## EXERCISE
Of the entries below, return only those lines from the line with "The height and width of the screenshot is (1022, 1153)." to the line with "Given: Select the Product Description heading", exactly, both included.

## DATA RECORDS
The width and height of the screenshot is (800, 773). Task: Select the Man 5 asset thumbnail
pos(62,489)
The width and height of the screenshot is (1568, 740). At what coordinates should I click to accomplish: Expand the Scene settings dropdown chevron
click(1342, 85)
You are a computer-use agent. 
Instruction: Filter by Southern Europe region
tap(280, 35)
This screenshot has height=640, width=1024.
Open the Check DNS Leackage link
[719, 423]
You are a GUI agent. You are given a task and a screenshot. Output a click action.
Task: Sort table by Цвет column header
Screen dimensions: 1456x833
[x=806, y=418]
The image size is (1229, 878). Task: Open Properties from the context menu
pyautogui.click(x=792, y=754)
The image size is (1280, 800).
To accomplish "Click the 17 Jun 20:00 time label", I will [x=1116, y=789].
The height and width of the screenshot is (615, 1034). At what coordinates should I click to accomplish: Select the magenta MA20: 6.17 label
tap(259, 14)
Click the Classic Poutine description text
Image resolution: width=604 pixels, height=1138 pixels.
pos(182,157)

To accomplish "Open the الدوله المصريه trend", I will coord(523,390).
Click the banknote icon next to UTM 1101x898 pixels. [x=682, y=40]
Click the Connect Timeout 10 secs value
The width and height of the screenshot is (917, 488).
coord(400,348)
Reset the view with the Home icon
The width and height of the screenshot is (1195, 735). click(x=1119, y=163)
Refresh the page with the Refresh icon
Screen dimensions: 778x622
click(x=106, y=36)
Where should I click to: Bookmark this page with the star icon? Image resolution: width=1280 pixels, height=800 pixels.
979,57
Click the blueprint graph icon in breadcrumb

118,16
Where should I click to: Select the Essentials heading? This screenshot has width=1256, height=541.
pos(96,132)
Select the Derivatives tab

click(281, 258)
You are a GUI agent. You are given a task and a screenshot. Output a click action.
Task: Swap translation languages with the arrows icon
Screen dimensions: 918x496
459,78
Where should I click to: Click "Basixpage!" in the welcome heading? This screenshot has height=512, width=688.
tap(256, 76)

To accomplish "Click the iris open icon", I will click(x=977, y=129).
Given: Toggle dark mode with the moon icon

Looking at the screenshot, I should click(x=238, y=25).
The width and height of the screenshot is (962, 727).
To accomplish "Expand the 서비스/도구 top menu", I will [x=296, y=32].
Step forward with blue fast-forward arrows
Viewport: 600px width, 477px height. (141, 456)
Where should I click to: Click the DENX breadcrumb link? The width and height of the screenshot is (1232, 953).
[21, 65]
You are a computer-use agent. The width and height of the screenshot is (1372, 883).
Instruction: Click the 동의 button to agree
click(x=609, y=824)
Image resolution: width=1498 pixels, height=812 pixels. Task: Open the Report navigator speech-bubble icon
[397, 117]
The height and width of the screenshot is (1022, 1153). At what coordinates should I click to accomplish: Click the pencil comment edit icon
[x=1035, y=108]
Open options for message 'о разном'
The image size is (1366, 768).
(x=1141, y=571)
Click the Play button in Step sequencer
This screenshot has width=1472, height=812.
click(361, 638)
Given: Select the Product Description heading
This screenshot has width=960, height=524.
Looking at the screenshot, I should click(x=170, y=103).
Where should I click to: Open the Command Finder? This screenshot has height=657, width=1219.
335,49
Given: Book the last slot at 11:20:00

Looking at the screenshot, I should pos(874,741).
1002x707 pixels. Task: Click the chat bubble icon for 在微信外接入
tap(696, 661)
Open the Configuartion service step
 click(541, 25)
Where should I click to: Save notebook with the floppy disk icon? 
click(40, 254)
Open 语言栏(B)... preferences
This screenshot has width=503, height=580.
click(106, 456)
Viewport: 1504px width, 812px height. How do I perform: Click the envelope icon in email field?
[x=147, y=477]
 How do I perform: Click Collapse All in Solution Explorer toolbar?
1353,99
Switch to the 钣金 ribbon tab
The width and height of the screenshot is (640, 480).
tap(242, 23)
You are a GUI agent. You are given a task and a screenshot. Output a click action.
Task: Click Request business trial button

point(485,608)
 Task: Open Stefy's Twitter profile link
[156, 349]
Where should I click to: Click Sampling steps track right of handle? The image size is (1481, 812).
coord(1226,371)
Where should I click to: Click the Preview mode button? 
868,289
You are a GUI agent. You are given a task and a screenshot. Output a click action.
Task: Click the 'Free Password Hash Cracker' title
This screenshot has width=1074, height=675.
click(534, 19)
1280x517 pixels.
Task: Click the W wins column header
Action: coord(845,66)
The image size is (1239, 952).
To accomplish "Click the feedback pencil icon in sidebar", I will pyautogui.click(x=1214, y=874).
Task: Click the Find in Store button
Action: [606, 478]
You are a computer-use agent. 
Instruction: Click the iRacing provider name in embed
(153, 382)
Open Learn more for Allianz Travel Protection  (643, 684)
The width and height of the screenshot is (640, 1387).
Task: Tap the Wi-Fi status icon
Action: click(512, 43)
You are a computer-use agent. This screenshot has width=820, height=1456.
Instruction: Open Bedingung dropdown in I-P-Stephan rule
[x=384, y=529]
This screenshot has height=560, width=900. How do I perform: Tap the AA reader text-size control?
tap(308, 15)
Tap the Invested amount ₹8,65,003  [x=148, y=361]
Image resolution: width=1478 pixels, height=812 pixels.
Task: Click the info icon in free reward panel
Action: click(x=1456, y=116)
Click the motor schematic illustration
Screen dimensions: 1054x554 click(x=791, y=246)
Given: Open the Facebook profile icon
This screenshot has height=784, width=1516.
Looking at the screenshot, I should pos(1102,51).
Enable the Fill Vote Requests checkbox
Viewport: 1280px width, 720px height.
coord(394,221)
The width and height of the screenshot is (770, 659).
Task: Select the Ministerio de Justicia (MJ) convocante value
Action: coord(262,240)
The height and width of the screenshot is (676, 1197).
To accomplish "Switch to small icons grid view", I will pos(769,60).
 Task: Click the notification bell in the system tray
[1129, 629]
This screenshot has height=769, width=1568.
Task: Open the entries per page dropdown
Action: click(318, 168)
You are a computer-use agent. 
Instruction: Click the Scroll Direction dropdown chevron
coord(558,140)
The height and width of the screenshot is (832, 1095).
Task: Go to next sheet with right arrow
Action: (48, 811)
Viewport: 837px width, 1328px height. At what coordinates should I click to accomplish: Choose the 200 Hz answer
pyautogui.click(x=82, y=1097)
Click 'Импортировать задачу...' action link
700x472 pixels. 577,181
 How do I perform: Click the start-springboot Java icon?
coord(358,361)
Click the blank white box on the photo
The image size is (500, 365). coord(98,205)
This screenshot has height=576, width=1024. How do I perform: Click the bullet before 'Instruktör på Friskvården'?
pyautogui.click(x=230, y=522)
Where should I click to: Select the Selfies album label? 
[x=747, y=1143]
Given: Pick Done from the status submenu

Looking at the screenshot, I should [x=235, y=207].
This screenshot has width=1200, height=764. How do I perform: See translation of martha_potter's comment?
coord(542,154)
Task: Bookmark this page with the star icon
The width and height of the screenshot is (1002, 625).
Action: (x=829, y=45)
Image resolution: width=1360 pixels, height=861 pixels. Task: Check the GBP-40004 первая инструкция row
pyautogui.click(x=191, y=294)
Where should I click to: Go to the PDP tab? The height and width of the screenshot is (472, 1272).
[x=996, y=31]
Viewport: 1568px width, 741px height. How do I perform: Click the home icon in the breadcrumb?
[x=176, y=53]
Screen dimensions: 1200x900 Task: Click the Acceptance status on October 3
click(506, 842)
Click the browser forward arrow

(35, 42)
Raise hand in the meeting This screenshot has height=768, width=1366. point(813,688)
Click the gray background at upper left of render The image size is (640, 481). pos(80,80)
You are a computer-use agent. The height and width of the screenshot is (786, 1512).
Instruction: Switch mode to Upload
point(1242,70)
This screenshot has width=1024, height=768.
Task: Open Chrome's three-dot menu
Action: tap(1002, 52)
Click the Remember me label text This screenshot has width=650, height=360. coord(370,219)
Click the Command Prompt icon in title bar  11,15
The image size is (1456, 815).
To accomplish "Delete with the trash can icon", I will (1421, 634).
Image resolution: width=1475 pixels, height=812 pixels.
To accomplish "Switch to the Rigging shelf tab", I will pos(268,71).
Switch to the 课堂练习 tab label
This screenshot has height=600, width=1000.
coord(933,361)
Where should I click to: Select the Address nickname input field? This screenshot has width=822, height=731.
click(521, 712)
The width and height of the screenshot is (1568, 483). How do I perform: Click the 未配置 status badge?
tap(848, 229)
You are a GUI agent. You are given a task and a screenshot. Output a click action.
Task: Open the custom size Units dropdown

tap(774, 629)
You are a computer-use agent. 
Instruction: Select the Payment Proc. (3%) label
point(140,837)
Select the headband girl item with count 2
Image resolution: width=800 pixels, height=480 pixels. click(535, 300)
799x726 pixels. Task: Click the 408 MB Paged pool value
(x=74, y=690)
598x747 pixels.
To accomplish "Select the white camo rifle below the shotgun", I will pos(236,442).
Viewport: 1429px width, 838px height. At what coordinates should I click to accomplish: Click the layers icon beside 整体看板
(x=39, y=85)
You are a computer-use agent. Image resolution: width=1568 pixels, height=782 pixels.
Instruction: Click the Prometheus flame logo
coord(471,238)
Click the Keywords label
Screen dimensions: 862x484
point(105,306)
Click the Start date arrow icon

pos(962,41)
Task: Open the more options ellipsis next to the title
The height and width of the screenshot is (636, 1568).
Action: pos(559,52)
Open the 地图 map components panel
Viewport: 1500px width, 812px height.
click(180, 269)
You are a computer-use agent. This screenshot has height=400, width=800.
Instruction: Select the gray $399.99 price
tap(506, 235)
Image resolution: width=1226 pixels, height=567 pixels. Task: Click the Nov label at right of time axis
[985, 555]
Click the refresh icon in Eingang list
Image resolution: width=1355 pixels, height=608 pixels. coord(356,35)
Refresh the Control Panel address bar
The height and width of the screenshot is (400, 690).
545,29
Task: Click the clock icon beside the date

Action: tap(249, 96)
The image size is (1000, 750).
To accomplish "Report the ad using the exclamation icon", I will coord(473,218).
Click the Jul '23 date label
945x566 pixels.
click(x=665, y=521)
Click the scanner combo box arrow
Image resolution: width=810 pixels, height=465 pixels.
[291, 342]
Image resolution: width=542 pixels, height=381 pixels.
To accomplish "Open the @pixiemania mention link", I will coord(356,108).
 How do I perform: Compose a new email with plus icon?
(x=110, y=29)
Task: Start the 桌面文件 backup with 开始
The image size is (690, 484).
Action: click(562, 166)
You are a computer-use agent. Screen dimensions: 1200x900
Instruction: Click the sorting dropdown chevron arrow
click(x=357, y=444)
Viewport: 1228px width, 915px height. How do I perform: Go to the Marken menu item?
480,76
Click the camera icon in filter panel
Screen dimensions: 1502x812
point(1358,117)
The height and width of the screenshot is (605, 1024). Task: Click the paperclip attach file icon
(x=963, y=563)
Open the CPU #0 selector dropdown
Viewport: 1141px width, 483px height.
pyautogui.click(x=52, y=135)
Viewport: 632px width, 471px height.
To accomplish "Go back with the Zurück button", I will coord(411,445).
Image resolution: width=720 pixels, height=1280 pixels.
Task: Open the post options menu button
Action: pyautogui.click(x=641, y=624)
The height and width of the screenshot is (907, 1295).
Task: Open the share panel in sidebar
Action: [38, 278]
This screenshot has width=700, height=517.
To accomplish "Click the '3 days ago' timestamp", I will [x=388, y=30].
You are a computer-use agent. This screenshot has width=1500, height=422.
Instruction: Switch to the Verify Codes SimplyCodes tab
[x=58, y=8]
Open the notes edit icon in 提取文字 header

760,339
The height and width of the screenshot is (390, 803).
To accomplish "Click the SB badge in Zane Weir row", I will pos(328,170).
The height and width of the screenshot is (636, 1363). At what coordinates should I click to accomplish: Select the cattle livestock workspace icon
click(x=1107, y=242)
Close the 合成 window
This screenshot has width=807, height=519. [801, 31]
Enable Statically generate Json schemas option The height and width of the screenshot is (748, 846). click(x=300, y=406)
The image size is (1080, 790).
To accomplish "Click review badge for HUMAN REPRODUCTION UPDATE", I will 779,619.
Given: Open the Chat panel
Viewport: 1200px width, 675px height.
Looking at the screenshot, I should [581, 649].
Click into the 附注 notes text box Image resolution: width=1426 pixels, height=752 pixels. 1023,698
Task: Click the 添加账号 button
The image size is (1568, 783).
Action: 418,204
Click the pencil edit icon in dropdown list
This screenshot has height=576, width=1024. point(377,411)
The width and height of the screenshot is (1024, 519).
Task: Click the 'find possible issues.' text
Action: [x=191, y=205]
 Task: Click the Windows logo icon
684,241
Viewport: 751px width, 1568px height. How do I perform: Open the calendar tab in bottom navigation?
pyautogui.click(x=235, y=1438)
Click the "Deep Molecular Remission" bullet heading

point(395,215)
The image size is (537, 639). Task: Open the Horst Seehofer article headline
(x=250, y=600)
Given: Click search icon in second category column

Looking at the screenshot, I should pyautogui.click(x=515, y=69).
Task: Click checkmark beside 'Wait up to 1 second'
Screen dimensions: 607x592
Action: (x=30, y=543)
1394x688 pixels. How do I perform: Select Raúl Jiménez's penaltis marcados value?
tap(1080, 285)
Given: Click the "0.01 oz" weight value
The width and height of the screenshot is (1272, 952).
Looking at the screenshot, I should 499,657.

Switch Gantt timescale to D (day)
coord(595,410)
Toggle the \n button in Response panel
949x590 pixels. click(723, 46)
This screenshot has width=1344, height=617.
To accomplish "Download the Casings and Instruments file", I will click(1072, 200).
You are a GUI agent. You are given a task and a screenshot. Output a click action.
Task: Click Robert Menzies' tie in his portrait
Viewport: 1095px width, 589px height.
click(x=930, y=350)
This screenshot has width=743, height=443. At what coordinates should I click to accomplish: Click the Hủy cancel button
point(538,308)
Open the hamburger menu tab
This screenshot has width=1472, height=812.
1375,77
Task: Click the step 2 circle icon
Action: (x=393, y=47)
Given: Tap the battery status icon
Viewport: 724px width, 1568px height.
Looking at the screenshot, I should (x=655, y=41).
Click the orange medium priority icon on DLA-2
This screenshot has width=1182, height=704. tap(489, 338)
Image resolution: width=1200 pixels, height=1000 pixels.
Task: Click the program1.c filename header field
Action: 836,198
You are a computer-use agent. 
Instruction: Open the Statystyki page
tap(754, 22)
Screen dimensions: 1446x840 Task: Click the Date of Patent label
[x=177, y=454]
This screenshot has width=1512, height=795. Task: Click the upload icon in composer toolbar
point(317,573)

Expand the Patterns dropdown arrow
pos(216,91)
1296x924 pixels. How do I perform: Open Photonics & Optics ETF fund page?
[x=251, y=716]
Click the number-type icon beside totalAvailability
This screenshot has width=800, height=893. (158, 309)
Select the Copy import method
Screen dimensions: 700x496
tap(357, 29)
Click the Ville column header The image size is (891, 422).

## ANSWER BOX
The height and width of the screenshot is (1022, 1153). At what coordinates should I click to accomplish: Click the pencil comment edit icon
[x=1035, y=108]
Open options for message 'о разном'
The image size is (1366, 768).
(x=1141, y=571)
Click the Play button in Step sequencer
This screenshot has width=1472, height=812.
click(361, 638)
Given: Select the Product Description heading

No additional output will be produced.